Determinism in sequence classification

Hi! I noticed that in order to get reproducible results across runs when carrying out sequence classification, the type conversion for the labels from e.g. string to int has to be done consistently, i.e. every class has to be assigned to the same int across runs.

Say I have 5 classes: ‘a’, ‘b’, ‘c’, ‘d’, ‘e’, and they get mapped to 0, 1, 2, 3, 4, respectively. If I run the exact same experiment but just changing this mapping to, say, 4, 3, 2, 1, 0, results won’t be the same. I’m assuming the distribution is not known (i.e. dataset can be imbalanced).

In fact, this is also mentioned in a comment in the run_glue.py example (here).

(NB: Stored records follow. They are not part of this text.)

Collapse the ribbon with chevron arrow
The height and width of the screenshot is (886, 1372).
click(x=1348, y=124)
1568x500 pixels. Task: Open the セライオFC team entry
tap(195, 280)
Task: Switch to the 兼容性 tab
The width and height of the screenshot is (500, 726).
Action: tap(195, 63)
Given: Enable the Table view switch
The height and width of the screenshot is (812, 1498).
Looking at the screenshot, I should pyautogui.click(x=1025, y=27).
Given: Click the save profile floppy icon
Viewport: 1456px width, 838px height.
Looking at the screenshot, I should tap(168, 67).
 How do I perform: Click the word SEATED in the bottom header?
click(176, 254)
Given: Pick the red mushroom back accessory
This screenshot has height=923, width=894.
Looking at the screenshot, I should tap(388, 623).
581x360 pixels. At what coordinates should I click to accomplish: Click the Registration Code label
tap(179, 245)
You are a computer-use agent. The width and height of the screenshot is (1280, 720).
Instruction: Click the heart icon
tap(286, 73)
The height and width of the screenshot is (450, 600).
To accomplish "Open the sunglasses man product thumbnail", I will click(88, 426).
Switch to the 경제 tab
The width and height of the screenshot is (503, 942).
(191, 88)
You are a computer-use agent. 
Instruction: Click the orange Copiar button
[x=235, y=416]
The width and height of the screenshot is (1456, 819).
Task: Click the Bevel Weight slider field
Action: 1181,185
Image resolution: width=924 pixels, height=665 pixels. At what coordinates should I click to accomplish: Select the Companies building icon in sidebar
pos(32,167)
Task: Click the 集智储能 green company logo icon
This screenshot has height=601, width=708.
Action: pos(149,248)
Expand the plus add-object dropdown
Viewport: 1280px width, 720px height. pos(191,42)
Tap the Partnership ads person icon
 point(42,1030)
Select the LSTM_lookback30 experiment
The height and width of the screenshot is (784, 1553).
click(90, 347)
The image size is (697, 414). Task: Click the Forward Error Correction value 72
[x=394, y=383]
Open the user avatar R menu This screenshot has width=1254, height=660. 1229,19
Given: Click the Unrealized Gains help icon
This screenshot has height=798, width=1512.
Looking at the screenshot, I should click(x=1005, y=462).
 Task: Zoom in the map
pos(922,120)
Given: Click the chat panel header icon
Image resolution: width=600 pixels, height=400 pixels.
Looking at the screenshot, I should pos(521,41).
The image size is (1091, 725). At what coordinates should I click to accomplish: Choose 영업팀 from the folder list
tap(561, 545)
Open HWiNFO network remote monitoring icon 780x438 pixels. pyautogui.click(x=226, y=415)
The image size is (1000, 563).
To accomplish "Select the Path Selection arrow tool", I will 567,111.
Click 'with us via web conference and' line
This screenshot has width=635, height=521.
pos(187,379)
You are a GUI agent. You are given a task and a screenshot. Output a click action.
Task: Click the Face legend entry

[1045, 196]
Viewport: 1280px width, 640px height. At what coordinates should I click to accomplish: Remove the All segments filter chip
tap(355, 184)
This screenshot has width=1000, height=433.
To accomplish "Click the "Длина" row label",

My question is simply: why? Why does this matter when computing cross entropy loss?

Thanks :slight_smile:

Even if you use the same seed, you will not get the same results because the last layer of the model, the classification head, will be initialized randomly the same way if you label are mapped to 0, 1, 2, 3, 4, or another permutation. That means that the initial weight for ‘a’ will be different if ‘a’ is mapped to 0 or 4. Then going from there, you will get different losses, so different gradients and different updates, and will end up with a completely different model.

1 Like

Of course! It sounds pretty obvious when you read it. Thanks a lot!

1 Like